• [Prompt] Scan the records for the string "will"; copy each line where it occurs.

Pixel coordinate grounding data:

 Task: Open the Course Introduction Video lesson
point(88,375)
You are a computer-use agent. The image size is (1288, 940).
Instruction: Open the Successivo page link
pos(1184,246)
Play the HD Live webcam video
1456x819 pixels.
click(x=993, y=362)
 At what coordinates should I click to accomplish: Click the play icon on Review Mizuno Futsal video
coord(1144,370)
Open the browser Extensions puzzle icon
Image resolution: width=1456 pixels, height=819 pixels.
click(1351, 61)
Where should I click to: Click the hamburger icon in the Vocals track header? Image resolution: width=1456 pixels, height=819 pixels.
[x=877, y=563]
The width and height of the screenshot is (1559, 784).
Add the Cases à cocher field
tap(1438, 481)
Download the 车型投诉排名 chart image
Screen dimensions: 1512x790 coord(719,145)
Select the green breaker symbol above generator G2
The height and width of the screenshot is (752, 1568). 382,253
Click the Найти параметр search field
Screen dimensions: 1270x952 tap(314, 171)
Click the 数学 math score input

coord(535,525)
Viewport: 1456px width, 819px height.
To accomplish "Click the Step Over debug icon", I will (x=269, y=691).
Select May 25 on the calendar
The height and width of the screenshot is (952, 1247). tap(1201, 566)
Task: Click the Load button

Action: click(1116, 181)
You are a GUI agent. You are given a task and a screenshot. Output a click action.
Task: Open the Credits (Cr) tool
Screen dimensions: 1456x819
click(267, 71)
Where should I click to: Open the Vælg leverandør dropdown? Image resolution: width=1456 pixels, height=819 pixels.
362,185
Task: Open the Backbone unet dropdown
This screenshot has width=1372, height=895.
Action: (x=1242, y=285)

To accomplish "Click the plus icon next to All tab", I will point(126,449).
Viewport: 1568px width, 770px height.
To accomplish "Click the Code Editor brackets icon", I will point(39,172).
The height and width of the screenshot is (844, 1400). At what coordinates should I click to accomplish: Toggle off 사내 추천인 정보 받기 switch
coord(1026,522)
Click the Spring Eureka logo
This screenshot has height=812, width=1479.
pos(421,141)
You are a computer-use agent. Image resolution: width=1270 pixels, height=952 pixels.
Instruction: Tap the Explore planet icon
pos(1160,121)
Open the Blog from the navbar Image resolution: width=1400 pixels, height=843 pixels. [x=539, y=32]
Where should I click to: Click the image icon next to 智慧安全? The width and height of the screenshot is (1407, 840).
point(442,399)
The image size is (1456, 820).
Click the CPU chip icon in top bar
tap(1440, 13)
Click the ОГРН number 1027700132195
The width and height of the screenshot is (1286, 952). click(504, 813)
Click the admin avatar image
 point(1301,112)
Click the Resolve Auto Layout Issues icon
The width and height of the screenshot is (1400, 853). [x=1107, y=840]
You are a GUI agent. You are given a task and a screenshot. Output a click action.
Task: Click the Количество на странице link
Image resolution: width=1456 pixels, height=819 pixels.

• [Task output]
To accomplish "Click the Step Over debug icon", I will (x=269, y=691).
To accomplish "Click the plus icon next to All tab", I will point(126,449).
To accomplish "Click the Code Editor brackets icon", I will point(39,172).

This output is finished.